Prior to the rebuild (may take a full week or more) my MAPE was running 4% to 4.8% with an 88% to 93% R-Squared on the nine sub analyses. Which is actually pretty phenomenal for valuing real estate.

But please keep in mind, the whole system is very large and complex; you saw just a tiny, tiny portion. I’ve tried some crazy stuff that I am sure nobody else has thought of–that I am amazed even sometimes work.

The funny thing is zillow’s latest valuation system is using thousands of data points. Mine is getting these results using four data points. Now, my four data points are synthesized from massive analyses creating each–but in the end there’s only four. take care.
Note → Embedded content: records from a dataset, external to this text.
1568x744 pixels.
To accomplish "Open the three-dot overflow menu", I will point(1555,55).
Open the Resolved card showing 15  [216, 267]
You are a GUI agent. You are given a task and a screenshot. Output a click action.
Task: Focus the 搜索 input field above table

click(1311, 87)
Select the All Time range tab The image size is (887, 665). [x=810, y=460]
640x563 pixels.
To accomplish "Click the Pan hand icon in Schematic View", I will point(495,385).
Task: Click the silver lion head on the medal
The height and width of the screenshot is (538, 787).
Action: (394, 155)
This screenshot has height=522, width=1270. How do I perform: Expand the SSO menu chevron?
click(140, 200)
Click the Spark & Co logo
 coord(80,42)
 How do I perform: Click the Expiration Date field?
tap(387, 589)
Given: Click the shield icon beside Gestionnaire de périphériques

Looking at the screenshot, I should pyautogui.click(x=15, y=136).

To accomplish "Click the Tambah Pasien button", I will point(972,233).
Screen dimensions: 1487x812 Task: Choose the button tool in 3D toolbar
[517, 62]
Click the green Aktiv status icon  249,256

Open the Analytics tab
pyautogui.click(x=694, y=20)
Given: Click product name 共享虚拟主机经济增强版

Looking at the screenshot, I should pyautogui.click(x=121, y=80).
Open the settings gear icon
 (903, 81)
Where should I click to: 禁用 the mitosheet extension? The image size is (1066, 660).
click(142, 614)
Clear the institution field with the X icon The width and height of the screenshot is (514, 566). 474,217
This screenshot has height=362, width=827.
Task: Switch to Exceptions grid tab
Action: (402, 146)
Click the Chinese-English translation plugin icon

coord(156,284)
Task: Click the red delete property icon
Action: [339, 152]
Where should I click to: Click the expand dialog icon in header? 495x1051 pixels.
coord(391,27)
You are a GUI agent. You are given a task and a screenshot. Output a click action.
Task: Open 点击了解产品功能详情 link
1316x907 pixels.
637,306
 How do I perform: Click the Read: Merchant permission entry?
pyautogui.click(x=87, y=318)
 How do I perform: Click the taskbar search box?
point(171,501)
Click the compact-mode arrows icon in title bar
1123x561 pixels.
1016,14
mlauber71 · October 22, 2021, 8:24am

@smithcreed you could try automated feature engineering at some point like with R vtreat. The example used actually is from a house price Kaggle challenge.

Also you might try H2O.ai Auto machine learning.

smithcreed · October 22, 2021, 11:56am

@mlauber71 I have downloaded the workflows, thanks.

Daniel_Weikert · October 22, 2021, 2:51pm

The result with such metrics sounds indeed pretty good. With the size comment, are you referring on the data and how you retrieve it? Maybe I misunderstood that.
br and enjoy your weekend

smithcreed · October 22, 2021, 3:24pm

The size comment is regarding the small algorithm discussed at the beginning of this post relative to my whole series of analyses to derive the end results. take care

Daniel_Weikert · October 25, 2021, 5:43pm

Well “80% of the time of a datascientist is spent getting the data” (General statement)
Applying the algorithm is only the cherry of the pie. Kudos to your work
take care

system · April 26, 2022, 5:43am

This topic was automatically closed 182 days after the last reply. New replies are no longer allowed.